Al tratarse de Edimburgo y no de la elitista urbe de Londres, no hay barra de VIPs, de modo que tenemos que ir de pobres con la puta plebe. El tal N-Sign está en la barra y hay bastantes jovenzuelos y chicas haciendo alharacas en torno a él. Nos hace un gesto a Terry y a mí y subimos a la oficina del club con algunos tíos más, donde están preparando unas rayas. También hay algunas cajas de cerveza que vienen muy bien. Terry ha hecho todas las presentaciones; de todos modos, conozco vagamente a N-Sign; es un viejo colega de Juice de Longstone o Broomhouse o Stenhouse o algún sitio así. Algún sitio predominantemente Jambo. Es curioso, últimamente la verdad es que no me importan demasiado los Hibs, pero mi aversión por los Hearts no decae ni por un segundo.

Terry les está contando todo sobre la noche que pasamos. «Montamos una macrosesión en el local de Sick Boy. Había una puta estudiante que va a la uni con Rab Birrell», dice mientras frunce los labios y se vuelve hacia mí: «¿Cómo estaba?».

Resulta preocupante lo deslenguado que es, sobre todo cuando va de coca, pero el entusiasmo con que interpreta su número es contagioso. «Como un queso», admito.

«Pero no pudieron con el skunk. Primero, a la gafotillas le da la pálida, y después a la que estaba follable de verdad, la Nikki esa, le da un síncope y todo. El guarro este se la llevó a su casa y se la cepilló», dice señalándome con un gesto de la cabeza.

Yo niego con la cabeza. «Qué coño me la voy a cepillar. Gina se la llevó a los retretes y después la llevamos a mi casa y la acostamos. Fui un perfecto caballero y me porté mejor que nunca, al menos con ella. A Gina sí que me la follé cuando fuimos a su casa».

«¡Ya, y después seguro que volviste y te cepillaste a Nikki también, cacho cabrón!».

«Nooo…, tenía que levantarme temprano para recoger una entrega así que volví derechito al pub por la mañana. Cuando llegué al piso, Nikki se había marchado. Y aunque hubiese estado ahí, me habría comportado como un caballero modélico».

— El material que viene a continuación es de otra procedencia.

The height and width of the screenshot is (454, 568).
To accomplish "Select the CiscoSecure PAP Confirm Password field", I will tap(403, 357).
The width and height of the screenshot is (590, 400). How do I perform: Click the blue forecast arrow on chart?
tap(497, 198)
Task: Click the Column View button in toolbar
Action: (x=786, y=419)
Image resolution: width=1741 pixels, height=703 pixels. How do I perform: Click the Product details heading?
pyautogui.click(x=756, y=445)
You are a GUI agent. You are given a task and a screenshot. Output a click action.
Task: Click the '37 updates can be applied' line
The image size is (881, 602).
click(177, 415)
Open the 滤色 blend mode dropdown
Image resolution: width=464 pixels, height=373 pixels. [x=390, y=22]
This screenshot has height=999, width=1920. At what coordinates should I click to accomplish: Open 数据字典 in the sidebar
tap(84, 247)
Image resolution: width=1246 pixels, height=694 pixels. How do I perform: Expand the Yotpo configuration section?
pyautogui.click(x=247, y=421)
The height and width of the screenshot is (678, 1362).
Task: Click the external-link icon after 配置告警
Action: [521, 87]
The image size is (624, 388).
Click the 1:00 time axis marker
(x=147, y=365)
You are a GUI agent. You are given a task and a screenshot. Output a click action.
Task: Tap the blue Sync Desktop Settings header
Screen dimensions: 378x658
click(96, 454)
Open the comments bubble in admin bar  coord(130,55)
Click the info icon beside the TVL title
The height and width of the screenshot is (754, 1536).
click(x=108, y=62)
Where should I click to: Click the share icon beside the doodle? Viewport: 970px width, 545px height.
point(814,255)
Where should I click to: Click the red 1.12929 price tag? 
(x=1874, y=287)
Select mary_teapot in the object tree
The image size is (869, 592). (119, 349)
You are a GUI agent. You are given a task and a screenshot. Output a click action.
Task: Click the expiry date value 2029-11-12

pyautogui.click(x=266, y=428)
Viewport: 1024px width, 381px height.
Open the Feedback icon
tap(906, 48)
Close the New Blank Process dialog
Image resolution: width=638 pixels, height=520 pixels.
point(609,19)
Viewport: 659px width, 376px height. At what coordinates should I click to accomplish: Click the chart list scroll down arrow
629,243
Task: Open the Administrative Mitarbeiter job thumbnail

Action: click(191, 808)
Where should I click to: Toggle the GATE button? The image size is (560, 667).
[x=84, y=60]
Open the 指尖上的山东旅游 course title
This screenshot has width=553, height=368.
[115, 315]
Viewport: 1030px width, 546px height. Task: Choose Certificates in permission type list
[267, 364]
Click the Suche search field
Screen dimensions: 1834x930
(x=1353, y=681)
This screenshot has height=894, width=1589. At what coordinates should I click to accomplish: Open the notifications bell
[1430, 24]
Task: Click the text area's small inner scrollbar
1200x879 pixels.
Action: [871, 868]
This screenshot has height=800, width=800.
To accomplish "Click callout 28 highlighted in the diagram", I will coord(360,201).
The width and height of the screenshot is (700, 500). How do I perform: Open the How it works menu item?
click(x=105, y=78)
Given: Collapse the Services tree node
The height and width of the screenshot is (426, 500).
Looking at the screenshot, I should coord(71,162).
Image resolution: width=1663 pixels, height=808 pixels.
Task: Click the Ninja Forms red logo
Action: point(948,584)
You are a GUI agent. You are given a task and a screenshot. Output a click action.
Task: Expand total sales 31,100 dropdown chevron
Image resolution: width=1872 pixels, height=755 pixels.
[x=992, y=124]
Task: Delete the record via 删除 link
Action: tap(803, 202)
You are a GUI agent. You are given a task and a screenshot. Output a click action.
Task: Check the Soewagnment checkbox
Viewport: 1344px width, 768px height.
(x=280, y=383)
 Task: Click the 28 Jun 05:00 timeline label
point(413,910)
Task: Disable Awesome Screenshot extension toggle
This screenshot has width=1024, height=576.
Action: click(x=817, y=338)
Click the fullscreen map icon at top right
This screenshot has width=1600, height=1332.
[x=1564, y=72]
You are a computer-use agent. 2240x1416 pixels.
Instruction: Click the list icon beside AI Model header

«¿Y esperas que me lo crea?».

«Así es como fue, Tel», sonrío. «Con algunas tías tienes que disputar un partido de larga duración. No me interesa follarme a un cadáver que no para de potar».

«Desde luego, fue una lástima que te cagas», maldice Terry, «porque la pequeña ya tenía ganas», le dice al tal N-Sign, o Carl, como le llama él. «Oye, Carl, tendrías que bajar al pub y traerte algunos de los chochitos de tu club contigo. Siempre nos hace falta sangre fresca», dice Terry tomándole el pelo.

Pero el DJ este es legal. Nos estamos poniendo un poco curdas mientras compartimos una papelina y él me dice algo que me acelera el pulso aún más que la raya recién sacada del pedrusco que acabo de meterme. «Estuve en Amsterdam la semana pasada. Vi al tío que lleva el club ese que hay allí. En tiempos era colega tuyo. Renton. Me dijeron que habíais reñido. ¿Os habéis vuelto a ver alguna vez?».

¿Qué me está diciendo?

¿Renton? ¿RENTON? ¡EL PUTO RENTON!

Pienso para mí: hombre, a lo mejor sí me vendría bien acercarme a Amsterdam. Comprobar el mundo del porno. ¿Por qué no? Un poco de R&R. ¡Y también podría recuperar cierto dinerito que se me debe!

Renton.

«Sí, ahora ya hemos hecho las paces», le miento. «¿Cómo dices que se llama su club?», pregunto con naturalidad.

«Luxury», dice inocentemente Carl N-Sign Ewart mientras el corazón me late con fuerza.

«Ese», asiento, «ese es. El Luxury».

Ya le daré yo lujo a ese traicionero capullo pelirrojo.